++++ 页面摘录 ++++
中国“四化”协调发展格局及其影响因素研究——基于农业现代化视角

2016-01-19 09:18孔祥智
中国软科学 2015年10期
关键词:四化农业现代化协调发展

周 振,孔祥智

(中国人民大学 农业与农村发展学院,北京 100872)

中国“四化”协调发展格局及其影响因素研究
——基于农业现代化视角

周振,孔祥智

(中国人民大学农业与农村发展学院,北京100872)

摘要:促进“四化”协调发展,首先要明确“四化”发展的基本格局。本文通过构建“四化”指标体系,采用几何平均数法与HR评价模型测算出了1998-2013年中国各省市区“四化”综合发展水平与协调发展程度。测算结果显示:第一,我国“四化”发展较快,“四化”关系逐年趋于协调。第二,农业现代化滞后于其他“三化”与地区间“四化”失衡的问题较为突出,其中农业现代化的滞后性已经严重阻碍了“四化”综合水平的提高。基于此,本文从农业现代化的视角出发分析了影响“四化”协调发展的因子。研究结果表明,农业资本深化、农业科技、农业防灾减灾、乡村工业化与农业税改革是促进“四化”协调发展显著且稳健的因素。根据研究结论,我们认为应从加大农业资本投入、强化科技支农、增强农业减灾防灾能力与促进农村工业化为政策切入点,提高农业现代化水平,推动“四化”协调发展。

关键词:农业现代化;工业化;城镇化;信息化;协调发展

一、引言

进入21世纪以来,我国工业化、信息化、城镇化和农业现代化(以下简称“四化”)快速发展,取得了巨大的成就,有力地推动了全面建设小康社会和现代化建设。2010年党的十七届五中全会明确提出“在工业化、城镇化深入发展中同步推进农业现代化”,首次提出了“三化协调”的经济社会发展目标。2012 年在党的十八大报告中继而又明确做出了促进工业化、信息化、城镇化、农业现代化协调发展的战略部署。“四化”协调发展成为了现阶段中国经济社会发展的重要战略与实践目标,也成为了当前学术界讨论的热点话题。如何推进“四化”协调发展成为了众多研究的落脚点。
++++
▶ [任务说明 A]:
根据上面的页面摘录,列出研究结果认定为促进“四化”协调发展的显著且稳健的各项因素。
++++ 可用数据 ++++
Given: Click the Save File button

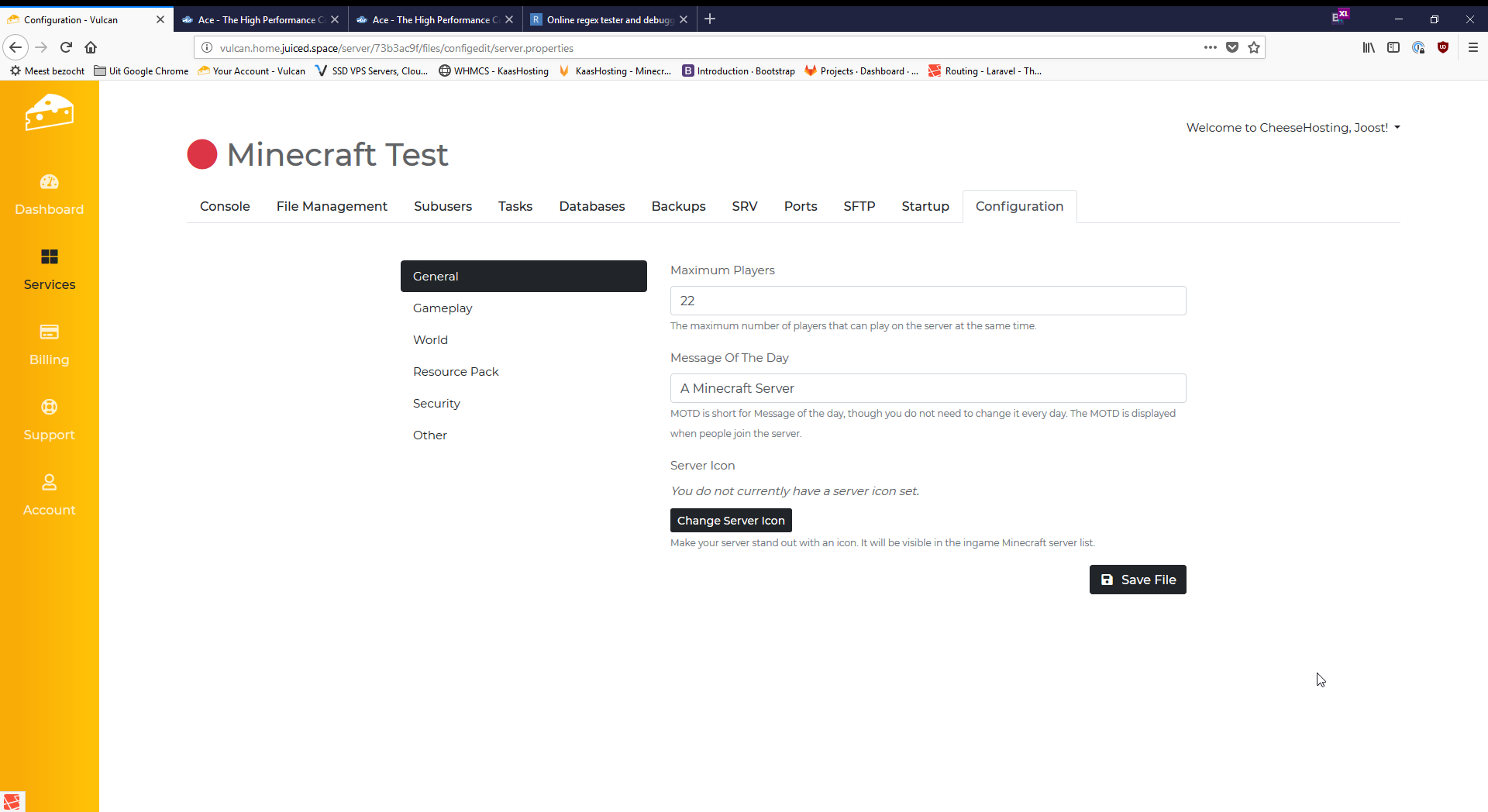Looking at the screenshot, I should (x=1137, y=580).
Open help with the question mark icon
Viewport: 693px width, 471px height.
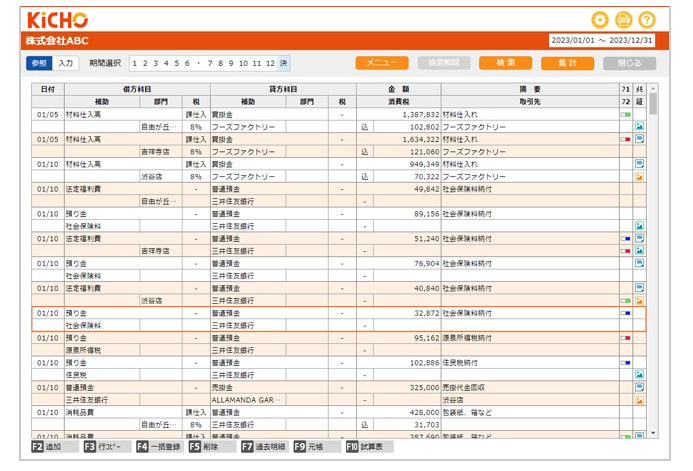pos(647,19)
++++
▶ [任务说明 B]:
请逐行照抄上方“可用数据”中的全部条目,图片不要写入答案。

▶ [任务回答 A]:
农业资本深化、农业科技、农业防灾减灾、乡村工业化、农业税改革。

▶ [任务回答 B]:
Given: Click the Save File button

Looking at the screenshot, I should (x=1137, y=580).
Open help with the question mark icon
Viewport: 693px width, 471px height.
pos(647,19)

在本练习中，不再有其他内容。